§ **DEINE AUFGABEN**
- a) Prüfe, ob diese Aussagen mit dem Textauszug übereinstimmen: (i) Der Bundestagspräsidentin untersteht eine Verwaltung mit rund 3200 Beschäftigten. (ii) Im Präsidium hat sie sechs Stellvertreter. (iii) Die Geschäftsordnung soll unverändert bleiben. Antworte jeweils mit Ja oder Nein und zitiere die entscheidenden Worte genau.
- b) Bei welchem Anlass vertritt die Bundestagspräsidentin laut dem Textauszug am Sonntag das deutsche Parlament?
- c) Schreib aus dem Textauszug den Abschnitt ab, der mit „Die Menschen nehmen“ beginnt und bis einschließlich „viel mehr, oder?“ reicht.

§ **AUSGEWÄHLTER TEXTAUSZUG**
+++++

Die Menschen nehmen die Bundestagspräsidentin vermutlich hauptsächlich dann wahr, wenn sie die Sitzungen des Parlaments leitet. Hinter dem Amt steckt aber noch viel mehr, oder?
Die Leitung der Sitzungen ist ein Teil und für viele Menschen vielleicht der sichtbarste. Meine Aufgaben als Bundestagspräsidentin sind aber so vielfältig wie das Haus selbst. Mir untersteht beispielsweise die Bundestagsverwaltung mit ihren rund 3200 Beschäftigten. Ich vertrete das Haus auch nach außen – im Inland wie im Ausland. So werde ich am Sonntag stellvertretend für unser deutsches Parlament bei der Inauguration des neuen Papstes in Rom sein. Die Polizeigewalt und das Hausrecht in den Gebäuden des Parlaments gehört zu meinen Aufgaben. Ich leite den Ältestenrat, in dem alle Fraktionen vertreten sind. Habe z.B. auch den Kuratoriumsvorsitz für das berühmte Denkmal für die ermordeten Juden inne. Unterstützt werde ich bei allem von meinen vier Stellvertretern im Präsidium. Auch Fragen der Öffentlichkeitsarbeit, der Umgang mit Angelegenheiten der Abgeordneten und die Sicherstellung der Einhaltung von Regeln obliegt dem Präsidium. Ebenso die jährliche Festsetzung die Höhe der staatlichen Mittel zur Parteienfinanzierung.
Worin sehen Sie Ihr wichtigstes Ziel für Ihre Amtszeit?
Ich möchte meinen Beitrag dazu leisten, dass wir das Vertrauen in die Politik wieder stärken – in die Arbeit des Parlaments und der Politiker. Dazu müssen wir unsere Arbeit transparent machen, verständlich kommunizieren und vor allem: Wir brauchen einen vernünftigen Umgangston im Deutschen Bundestag. Durchaus deutlich in der Sache, aber nicht verletzend. Den Zank der vergangenen Legislatur haben die Leute satt. Nach innen ist mir wichtig, dass das Parlament moderner und digitaler arbeitet. Auch habe ich vor, die Geschäftsordnung zu überarbeiten, unseren heutigen Bedingungen anzupassen.
Sie wollen, dass junge Menschen die Arbeit des Bundestages künftig auch auf TikTok verfolgen können. Gibt es dann Videos aus der Kantine? Markus Söder zum Beispiel ist ja damit sehr erfolgreich.
Solange diese Plattform, die ich nicht unkritisch sehe, erlaubt ist und vor allem junge Menschen sie als Hauptinformationsquelle nutzen, dürfen wir hier nicht fehlen. Es darf sicher auch mal um unterhaltsame Einblicke hinter die Kulissen gehen, wenn es dabei hilft, dass die Menschen sich für die Arbeit des Bundestages interessieren. Generell müssen wir die Botschaften natürlich so aufbereiten, dass wir die Zielgruppe auch wirklich erreichen – und es der Würde des Hohen Hauses weiterhin entspricht. TikTok ist eine wichtige Plattform bei den Jüngeren, die sich kaum noch über klassische Medien informieren. Wir dürfen Fakenews und extremen Kräften dort nicht das Feld überlassen.

+++++

§ **ROHDATEN**

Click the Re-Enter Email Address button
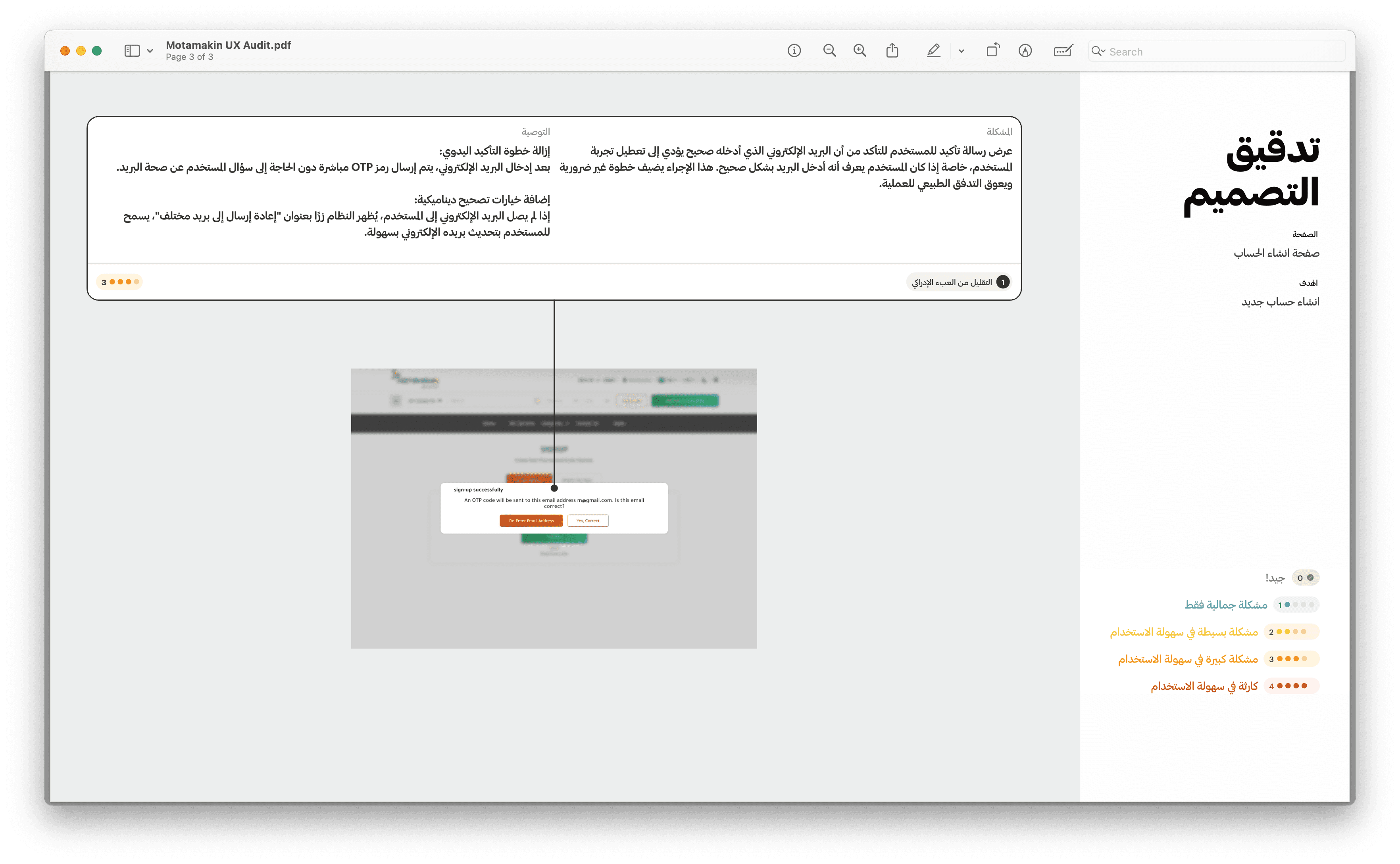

+++++

§ **LÖSUNGEN**
- a)
(i) Ja: „Mir untersteht beispielsweise die Bundestagsverwaltung mit ihren rund 3200 Beschäftigten.“
(ii) Nein: „Unterstützt werde ich bei allem von meinen vier Stellvertretern im Präsidium.“
(iii) Nein: „Auch habe ich vor, die Geschäftsordnung zu überarbeiten, unseren heutigen Bedingungen anzupassen.“

- b) Bei der Inauguration des neuen Papstes in Rom.

- c)
Die Menschen nehmen die Bundestagspräsidentin vermutlich hauptsächlich dann wahr, wenn sie die Sitzungen des Parlaments leitet. Hinter dem Amt steckt aber noch viel mehr, oder?